**PROBLEMS:**
A. Using the piece on the media after Trump's election, answer each question in a few words:
(i) Which newspaper does the piece treat as a stand-in for the prestige mainstream media?
(ii) Which editor does the piece quote?
(iii) What food does the piece mention in connection with Kansas City?
B. Decide whether each statement agrees with the piece on the media after Trump's election, and support each yes or no with a quotation from it:
(i) The piece calls the media's failure one of reporting rather than analysis.
(ii) The piece holds that the New York Times failed to cover middle America.
(iii) The piece grants that the Times is trying to cover the nation.
C. Carry on the piece on the media after Trump's election from its final sentence.

**EXTRACT PROVIDED:**
• • •

Donald Trump won, and the media is grasping for answers as to why we didn’t predict it. Already, you can see the seeds of many bad solutions forming.

The New York Times, a useful enough stand-in for the prestige mainstream media, did communicate in both the tone and substance of its coverage that Hillary Clinton was overwhelmingly likely to win the election. It is fair and appropriate for the Times and all of the other news outlets that did the same to stage a post-mortem and figure out where their prediction and analysis went wrong. (News outlets specifically need to focus on the “Our objective analysis of facts tells us that Trump will lose the election” aspect of their reporting, not the “Here are a thousand legitimate news stories about bad things Trump has done” aspect. Legitimate reporting is legitimate. The failure in this case was one of analysis.) This quote from Times editor Dean Baquet is very representative of the post-election reflections of many media big shots: “If I have a mea culpa for journalists and journalism, it’s that we’ve got to do a much better job of being on the road, out in the country, talking to different kinds of people than the people we talk to — especially if you happen to be a New York-based news organization — and remind ourselves that New York is not the real world.”

Baquet’s thoughts have been echoed in varying forms by other walking representations of the concept of “media elites,” as if they had just awoken from a trance—damn … we’re elites! Perhaps this is bad? Unfortunately, if you understand how prestige media outlets tend to react to things like this, it is possible to discern that the post-Trump media reformation is already beginning to go off the rails.

The problem is not that the New York Times (who we are using here as a representative of the prestige media at large) failed to cover “middle America.” The problem is that the New York Times covers middle America as if it was venturing into a strange and foreign land where the most mundane aspects of life must be explained as exotic novelties. In Kansas City they eat “barbecue”—crazy! The sincere efforts of the Times to cover this entire nation often devolve into farce. It’s not that they’re not trying. It’s that they don’t have the proper tools.

• • •

**RECORDED DATA:**

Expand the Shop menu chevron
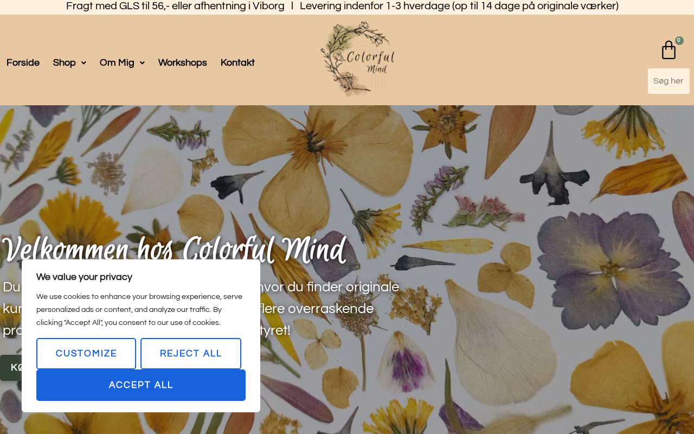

• • •

**OUTPUTS:**
A.
(i) The New York Times
(ii) Dean Baquet
(iii) Barbecue

B.
(i) No: "The failure in this case was one of analysis."
(ii) No: "The problem is not that the New York Times (who we are using here as a representative of the prestige media at large) failed to cover “middle America.”"
(iii) Yes: "It’s not that they’re not trying."

C.
What does the media need? Diversity. Period. Diversity in the newsrooms, diversity among editors, diversity among executives. All news publications are ultimately the product of the collective lived experience of the people who put them out. There is no super-intelligent omniscient robot deciding what goes in the New York Times; it is the product of a bunch of people sitting in a room, using their own best judgment. Their own best judgment is shaped by their own lives. If you do not have people in that room who lived a very wide array of different types of lives, your publication will have holes. This is why the New York Times can write very credible analyses of barbecue restaurants in Williamsburg, yet a trip to Kansas City comes off as the equivalent of a trip to the moon.

Of course, every media outlet will tell you they value diversity. The deeper problem is what places like the New York Times think diversity is. The Times’s approach to diversity is to hire a black person who went to Columbia Journalism School and a woman who went to Princeton and someone who grew up in rural West Virginia who went to Harvard. This is not what diversity means. Elite institutions that can recruit anyone they want often achieve a surface-level visual diversity that leaves in place the fundamental problem of everyone seeing the world in basically the same way. The media needs racial diversity. It needs gender diversity. It needs geographic diversity. But it also needs economic diversity, a diversity of background and class, and this has been a resolute blind spot.

Many of the smartest writers in America never graduated from college. I’ve worked with them! Writing is a talent that can be developed in isolation and is distributed widely. Some of the most perceptive political commentators on America are random people on Twitter who have day jobs. There are great journalists working at crappy small town papers and dreary trade magazines and in the black press and all over everywhere. Go get them! You’re the fucking New York Times. You can hire anyone. Going out and raiding other prestige publications for non-white-male writers and then being satisfied that you have achieved diversity ensures you will never achieve real diversity. (Let’s not even discuss the misguided quest for ideological diversity, which is responsible for the career of David Brooks.)

The “elite media,” to the extent such a thing still exists, must recruit young writers who are not Ivy League graduates, who may not be friends with people who already work there, and who may not be wealthy enough to run in the same social circles. These are the writers who will bring a true diversity of lived experience to your publication, which will translate into a true diversity of stories, and will hopefully prevent you from sounding ridiculous when you cover certain people, places, and things. And this diverse staff must constantly be replenished. Once someone has spent a decade working for the New York Times, they have probably ceased to provide a lot of economic diversity.

Also, the problem is not that “New York is not the real world.” New York is just fine. Queens—a New York borough!—is one of the most diverse places in America. Stop spending so much time in Soho House. It’s a big city.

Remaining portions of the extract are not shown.